● **Data**
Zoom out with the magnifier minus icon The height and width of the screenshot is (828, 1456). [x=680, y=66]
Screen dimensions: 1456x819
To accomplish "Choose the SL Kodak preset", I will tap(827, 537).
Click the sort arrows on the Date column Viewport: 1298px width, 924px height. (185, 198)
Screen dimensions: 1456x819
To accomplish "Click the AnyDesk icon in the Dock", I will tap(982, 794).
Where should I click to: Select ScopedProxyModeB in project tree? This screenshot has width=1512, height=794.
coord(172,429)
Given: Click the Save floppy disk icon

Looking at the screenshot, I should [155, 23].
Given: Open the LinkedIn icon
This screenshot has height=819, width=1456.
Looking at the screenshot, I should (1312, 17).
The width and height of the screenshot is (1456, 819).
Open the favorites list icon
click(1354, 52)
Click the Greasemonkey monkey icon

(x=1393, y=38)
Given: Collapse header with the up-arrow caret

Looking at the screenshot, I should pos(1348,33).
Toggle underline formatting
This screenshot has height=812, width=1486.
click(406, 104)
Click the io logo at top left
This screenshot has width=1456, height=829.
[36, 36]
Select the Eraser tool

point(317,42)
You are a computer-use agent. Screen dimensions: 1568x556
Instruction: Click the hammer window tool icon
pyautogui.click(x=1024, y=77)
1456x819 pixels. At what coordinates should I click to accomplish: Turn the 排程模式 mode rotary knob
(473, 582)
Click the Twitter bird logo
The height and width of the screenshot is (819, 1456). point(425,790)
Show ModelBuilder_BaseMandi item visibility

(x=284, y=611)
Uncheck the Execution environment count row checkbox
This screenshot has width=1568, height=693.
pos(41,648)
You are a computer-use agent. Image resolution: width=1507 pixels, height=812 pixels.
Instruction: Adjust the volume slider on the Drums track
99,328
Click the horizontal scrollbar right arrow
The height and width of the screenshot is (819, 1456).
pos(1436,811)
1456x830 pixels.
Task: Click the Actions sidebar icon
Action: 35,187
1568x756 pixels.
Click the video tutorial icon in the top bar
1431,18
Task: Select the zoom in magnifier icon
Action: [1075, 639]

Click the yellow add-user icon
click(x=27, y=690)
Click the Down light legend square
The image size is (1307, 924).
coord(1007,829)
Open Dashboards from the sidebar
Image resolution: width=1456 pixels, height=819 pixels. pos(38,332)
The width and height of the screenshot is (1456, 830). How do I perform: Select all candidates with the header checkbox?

● **Task statement**
In full and without alteration, output the listing.

● **Answer to this exercise**
Zoom out with the magnifier minus icon The height and width of the screenshot is (828, 1456). [x=680, y=66]
Screen dimensions: 1456x819
To accomplish "Choose the SL Kodak preset", I will tap(827, 537).
Click the sort arrows on the Date column Viewport: 1298px width, 924px height. (185, 198)
Screen dimensions: 1456x819
To accomplish "Click the AnyDesk icon in the Dock", I will tap(982, 794).
Where should I click to: Select ScopedProxyModeB in project tree? This screenshot has width=1512, height=794.
coord(172,429)
Given: Click the Save floppy disk icon

Looking at the screenshot, I should [155, 23].
Given: Open the LinkedIn icon
This screenshot has height=819, width=1456.
Looking at the screenshot, I should (1312, 17).
The width and height of the screenshot is (1456, 819).
Open the favorites list icon
click(1354, 52)
Click the Greasemonkey monkey icon

(x=1393, y=38)
Given: Collapse header with the up-arrow caret

Looking at the screenshot, I should pos(1348,33).
Toggle underline formatting
This screenshot has height=812, width=1486.
click(406, 104)
Click the io logo at top left
This screenshot has width=1456, height=829.
[36, 36]
Select the Eraser tool

point(317,42)
You are a computer-use agent. Screen dimensions: 1568x556
Instruction: Click the hammer window tool icon
pyautogui.click(x=1024, y=77)
1456x819 pixels. At what coordinates should I click to accomplish: Turn the 排程模式 mode rotary knob
(473, 582)
Click the Twitter bird logo
The height and width of the screenshot is (819, 1456). point(425,790)
Show ModelBuilder_BaseMandi item visibility

(x=284, y=611)
Uncheck the Execution environment count row checkbox
This screenshot has width=1568, height=693.
pos(41,648)
You are a computer-use agent. Image resolution: width=1507 pixels, height=812 pixels.
Instruction: Adjust the volume slider on the Drums track
99,328
Click the horizontal scrollbar right arrow
The height and width of the screenshot is (819, 1456).
pos(1436,811)
1456x830 pixels.
Task: Click the Actions sidebar icon
Action: 35,187
1568x756 pixels.
Click the video tutorial icon in the top bar
1431,18
Task: Select the zoom in magnifier icon
Action: [1075, 639]

Click the yellow add-user icon
click(x=27, y=690)
Click the Down light legend square
The image size is (1307, 924).
coord(1007,829)
Open Dashboards from the sidebar
Image resolution: width=1456 pixels, height=819 pixels. pos(38,332)
The width and height of the screenshot is (1456, 830). How do I perform: Select all candidates with the header checkbox?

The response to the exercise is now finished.